Experts at TÜV SÜD explain how early detection of critical assets can be carried out using an ‘electronic snooping’ sensor method.
Defects in materials of vessels and tubings are not uncommon. However, it is vital to detect them at an early stage to prevent unplanned downtime or even compromised safety and availability of process plants. Using the case study of a column, TÜV SÜD shows how this can be easily achieved with the help of acoustic emission testing (AT), while saving costs.
Pressure vessels, tubing and other pressurised plant components must undergo periodic technical inspection, focusing on strength and tightness, but also possible damage mechanisms including cracking and corrosive attacks. In the majority of cases, discontinuities are not visible from the outside, so strength testing plus inside inspection have become common practice – a complex and costly approach, as it requires pressure vessels to be drained and cleaned before the test. This causes production loss due to the system shutdown and all that comes with it, from occupational health, safety measures and delays.
AT can replace internal visual testing and part of the external inspection of a pressure vessel during the periodic inspection scope if an appropriate plan is in place. It can also be used as a monitoring tool during pressure tests, also within the scope of occupational health and safety. If certain criteria are fulfilled, pressure equipment can be tested during operation without having to interrupt production.

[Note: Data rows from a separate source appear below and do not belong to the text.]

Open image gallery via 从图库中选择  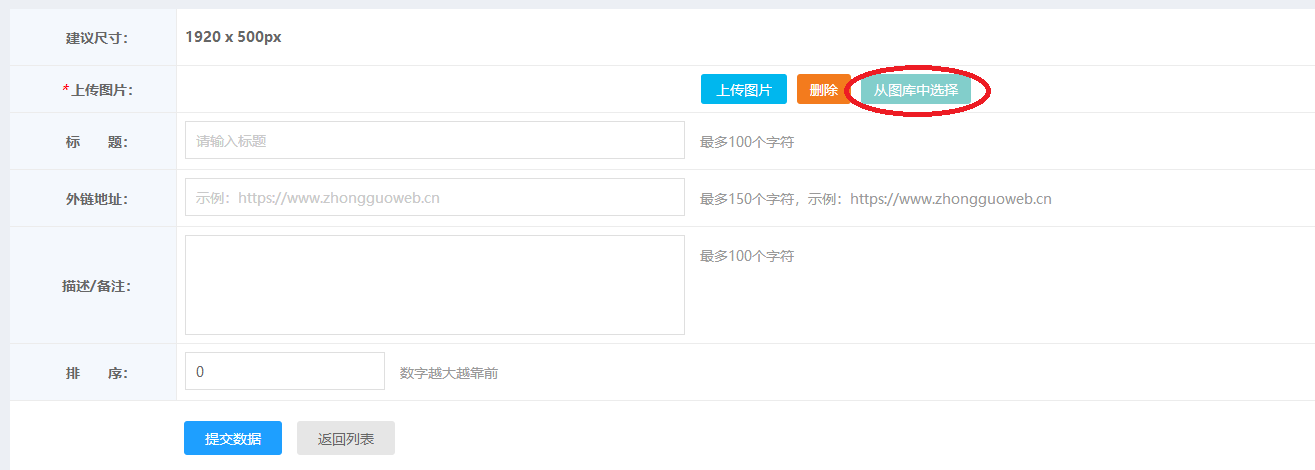pyautogui.click(x=915, y=90)
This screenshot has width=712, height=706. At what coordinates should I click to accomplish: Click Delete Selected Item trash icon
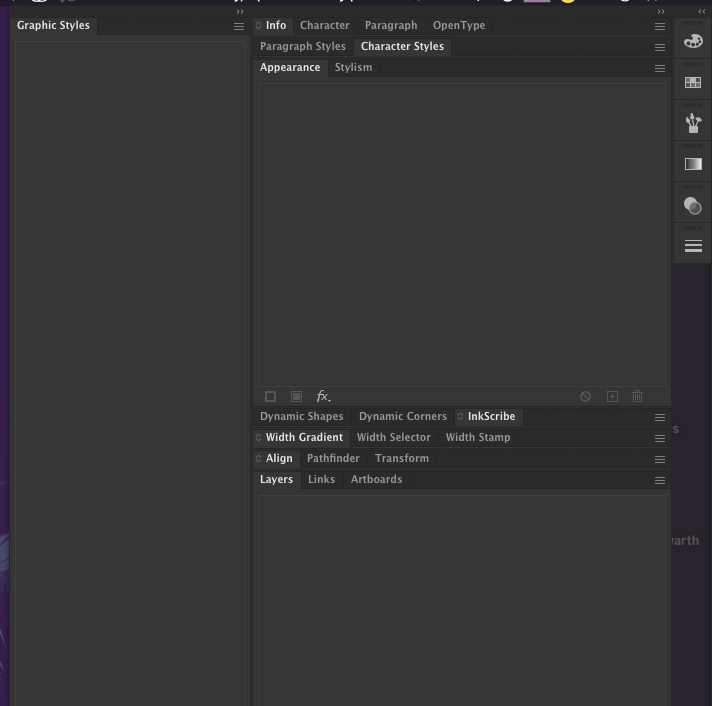[x=637, y=397]
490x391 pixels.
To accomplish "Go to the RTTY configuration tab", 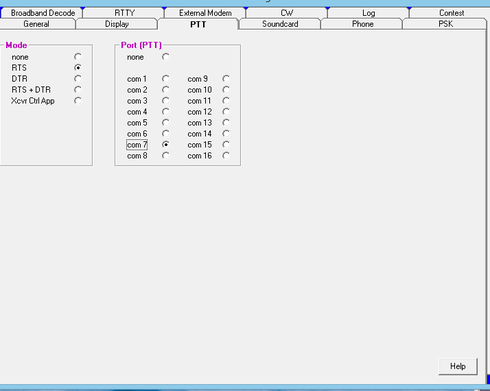I will (x=124, y=13).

AT can also be used for permanent monitoring, possibly in combination with the online monitoring with UT or other NDTs. Depending on the mode of operation, the possibility of excluding some damage mechanisms and the on-site situation, draining and cleaning of the pressure vessel may be waived. A prerequisite for AT is stress application during measurement, which can be in form of pressure, temperature gradient or load. When applying pressure, the test pressure PTAET should be at least 1.1 times higher than the maximum operating pressure POP.
Modern AT systems with fast processors and user-friendly operating software can process and display up to hundreds of localisations per second in real time. Also, the timing and speed of recording and analysis has increased a thousand-fold over the last few years. As a further advantage, 100% inspection and monitoring of a structure requires only a few sensors at fixed positions. Even large-scale vessels and plant components with complex geometries or difficult-to-access areas and installations can be inspected easily. Offering its real-time capability, AT is also suitable as a monitoring tool or occupational health and safety measure in gas-pressure testing. AT identifies an impending failure of the component under inspection at an early stage, allowing the test process to be safely interrupted or terminated at any time.
AT is a non-destructive test method (NDT) for integrated detection and localisation of leakage and discontinuities. Application of the test pressure triggers changes such as plastic deformation or crack propagation in the material structure. Acoustic emissions (AE) are generated by sudden mechanical displacement in the material structure, which cause vibrations. The surrounding structure deforms elastically and bounces back, causing a transient elastic sound wave which propagates from its point of origin. To record the sound wave, the test engineers place piezoelectric sensors to the equipment under inspection before starting the loading. These sensors record the mechanical sound waves and convert them into electrical signals. The signals are transmitted to an analysis unit and to a test computer, where it is graphically displayed. Signal amplitude and the number of events are some of the parameters used for evaluation.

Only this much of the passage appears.